I put my arms round him and crossed my legs behind him, holding him firmly against me whispering in his ear, “Relax my darling, relax. It’s alright, it’s what I wanted and when you are ready again, I want you to fuck me soft and gently for a long time.”
“But I’ve just raped my best friend’s wife”
Oh dear guilt trip, but then that was what this was all about; he’s thinking with his brain at last. But I ain’t done baby. I want more.
“Darling, I came here for you, I took my dress off for you. You did not, would not, could not rape me. Never say or think so. If anything, I seduced you, so don’t feel guilty. Jane knows I’m here, the Pastor knows I’m here and all three of us are glad it’s me and not that woman.”
He lay there with me silent but for gentle sobs. “Oh god I’ve been such an idiot.”
“Yes you have, but more than that you have been a victim. Your kindness has been totally abused by a grasping evil woman.”
He started to move. “I must go to Jane!”
I tightened my grip. ”No not yet, we haven’t finished here. Jane is alright. We are going to repeat ourselves, gentle love making, between friends, gentle so that you have no guilt. Tomorrow we will be back to normal but tonight for a few hours you and I are going to relieve our frustrations so that we have the strength to carry on our demanding lives. I came here to provide an outlet for both our frustrations and so that we could think clearly, and I’m still wanting. "
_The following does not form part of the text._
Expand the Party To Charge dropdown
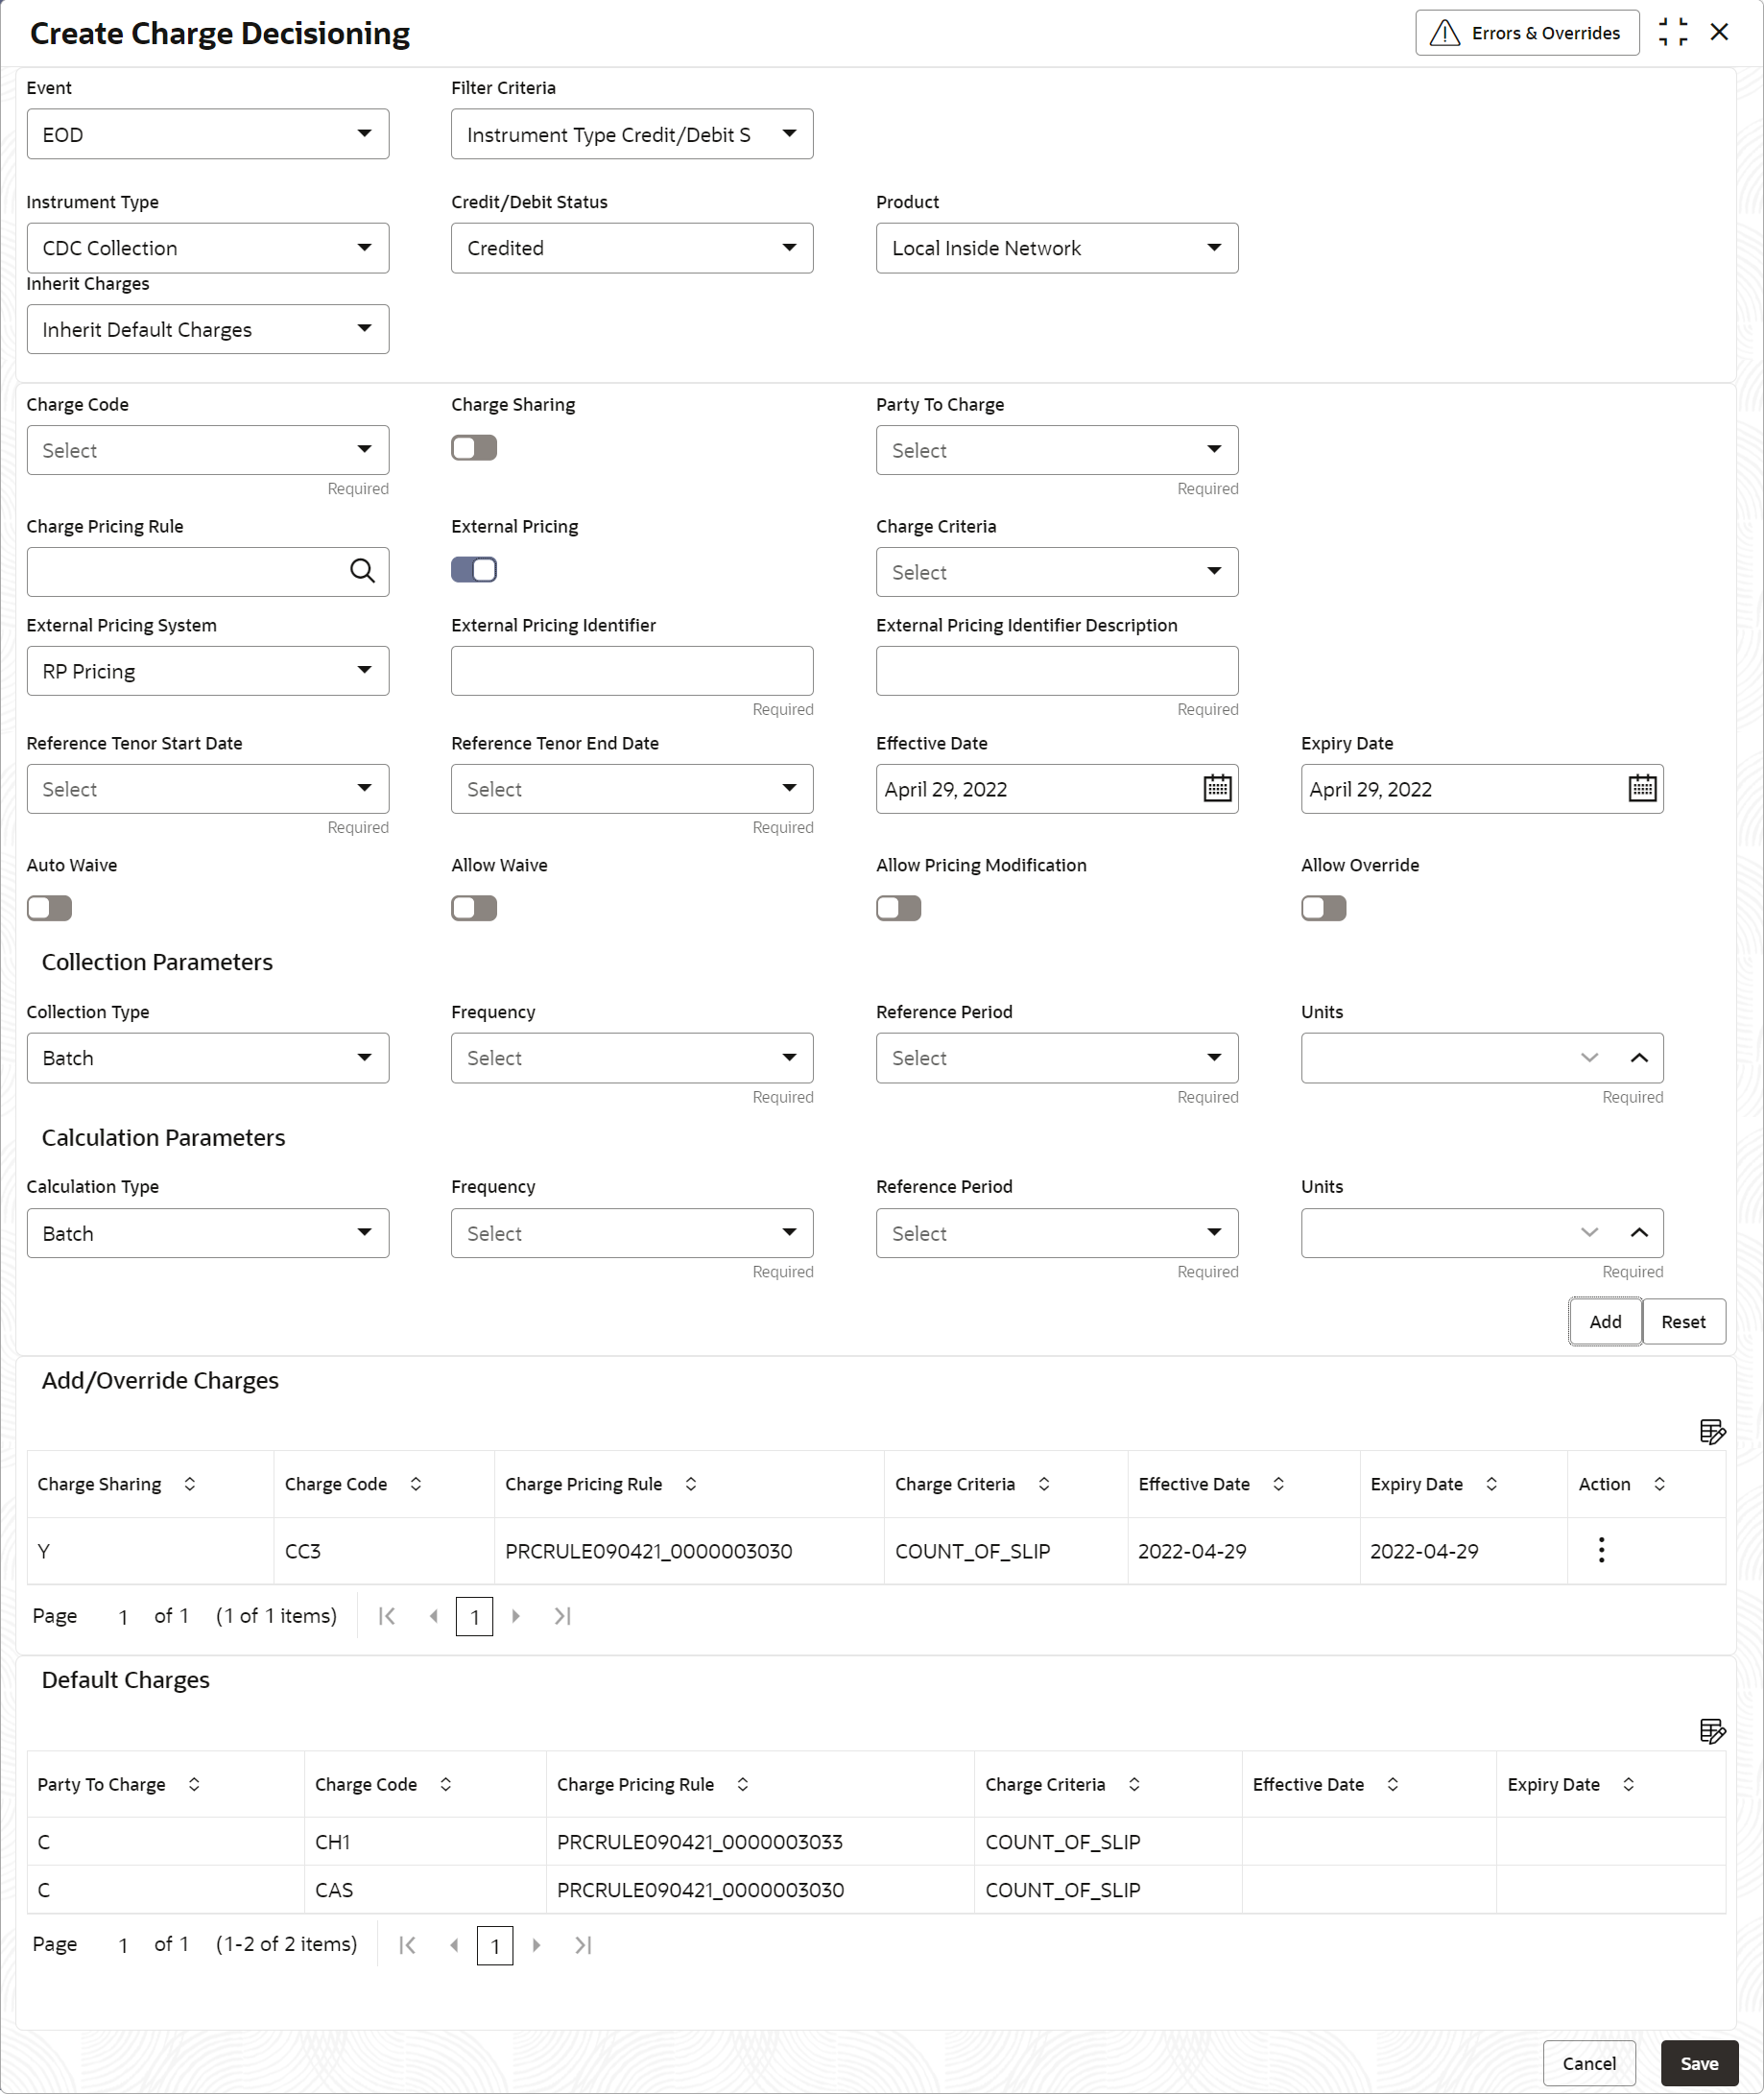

“Don’t be silly, listen to what I say. I’m using you for my needs as much as I am serving you. That is why you can start making love to me. I have a body and that body needs a lot of attention. Please...”
I felt his body relax and he pushed himself up on to his elbows. He smiled wryly; Donald was back, albeit in unusual circumstances. “And what is my lady’s pleasure?”
“You may start by kissing my mouth, licking my lips, kissing my neck and then breasts till my nipples are hard. Then kiss your way down to my feet removing any remaining clothes. Then you can kiss your way back up to my pussy, lick me till I’m shaking and then fill me with your cock and cum in me again as hard as you like. If that is agreeable?”
“I think I could manage that.”
And that, dear reader, is just what he did.